PMC Copyright notice

HSP47 promotes M2 microglial polarization and immunosuppression in brain metastatic niche

(A) Representative fluorescence-activated cell sorting (FACS) plots and quantification of CD206⁺CD11b⁺CD45^low and CD11c⁺CD11b⁺CD45^low cells in the mouse BrMs (mean ± SEM, n = 5 independent experiments, Student’s t tests). ∗∗∗p < 0.001.

(B) Mouse BrMs derived from 4T1-BMT5 cells were double stained with anti-HSP47 and anti-CD206 antibodies. Representative images are shown. Scale bars, 100 μm. The density of CD206⁺ cells in each microscope filed was counted (mean ± SEM, n = 6 randomly selected fields, Student’s t tests). ∗∗∗p < 0.001.

(C) Representative FACS plots and quantification of CD8⁺CD3⁺CD45⁺ cells in the mouse BrMs derived from 4T1-BMT5 cells. Results are presented as mean ± SEM of n = 5 independent experiments, Student’s t tests. ∗∗∗p < 0.001.

(D) LLC1-BMT5 cells expressing HSP47 shRNAs were intracardially injected into mice. Mice were then injected intraperitoneally with a CD8α monoclonal antibody (mAb; 100 μg/mouse) or immunoglobulin G2b (IgG2b) (100 μg/mouse). Representative BLI images and quantification of BLI photon fluxes in the brain are shown (mean ± SD, n = 8 mice for each group, two-sided Mann-Whitney test). ∗∗∗p < 0.001.

(E) Mice intracardially injected with 4T1 or LLC1 cells expressing HSP47 were kept on a standard diet or fed with PLX3397 (290 mg/kg) for 3 weeks. Representative BLI images are shown. BLI photon fluxes in the mouse brain were quantified (mean ± SD of n = 8 mice for each group, two-sided Mann-Whitney test). ∗p < 0.05 and ∗∗p < 0.01.

(F) H&E staining of BrMs in mice. Scale bars, 200 μm. Large metastases are >300 mm on the longest axis (mean ± SD of n = 8 mice, Student’s t test). ∗p < 0.05 and ∗∗p < 0.01.

(G) The percentages of mice forming brain or bone metastases were quantified.

(H) Representative FACS plots and quantification of CD11b⁺CD45^lowcells in mouse BrMs (mean ± SEM, n = 5 independent experiments, Student’s t tests). ∗∗∗p < 0.001.

(I) Representative FACS plots and quantification of CD8⁺CD3⁺CD45⁺ cells in mouse BrMs (mean ± SEM, n = 5 independent experiments, Student’s t tests). ∗∗∗p < 0.001.

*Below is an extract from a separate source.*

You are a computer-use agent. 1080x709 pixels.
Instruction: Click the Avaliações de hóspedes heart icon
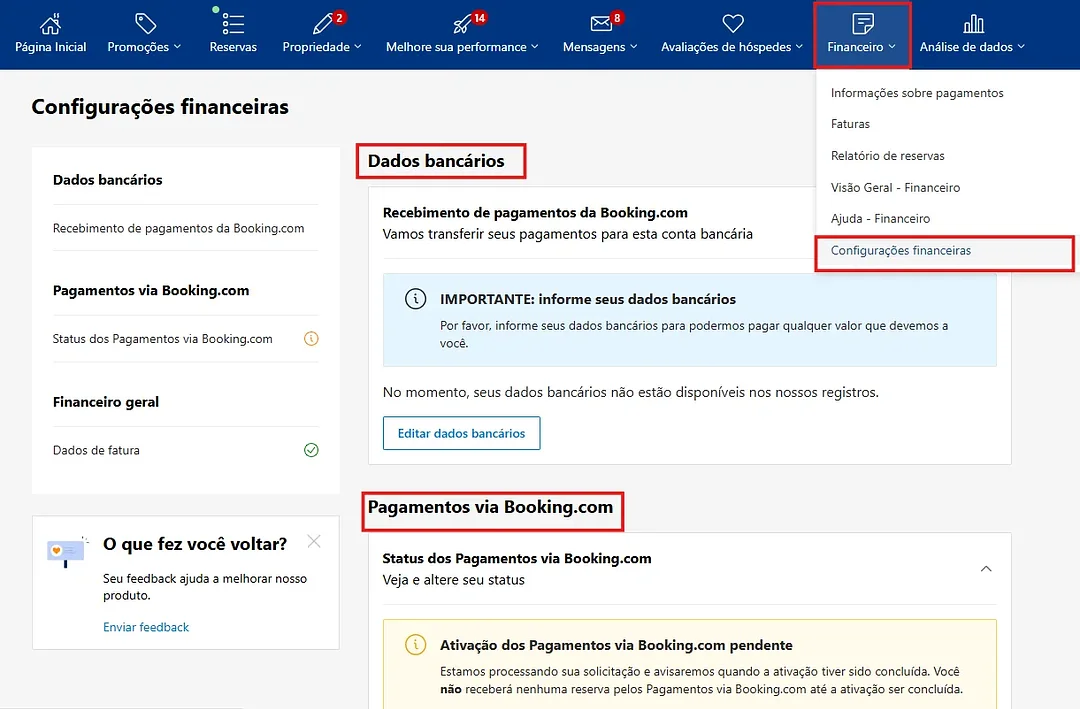point(733,23)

(J–M) The populations of Ki67⁺, CD69⁺, granzyme B (GZMB)⁺, interferon (IFN)-γ⁺, and TNF-α⁺ CD8⁺ T cells and CD25⁺FOXP3⁺CD4⁺ Tregs in (I) were quantified (mean ± SEM, n = 5 independent experiments, Student’s t tests), respectively. ∗∗∗p < 0.001.

(N) Immunofluorescence (IF) co-staining of HSP47 and CD206 in brain metastatic lesions of patients with breast cancer. Representative images of two tumors are shown. Scale bars, 100 μm. The expression correlation between HSP47 and CD206 was analyzed (n = 10 randomly selected fields, Pearson correlation coefficient).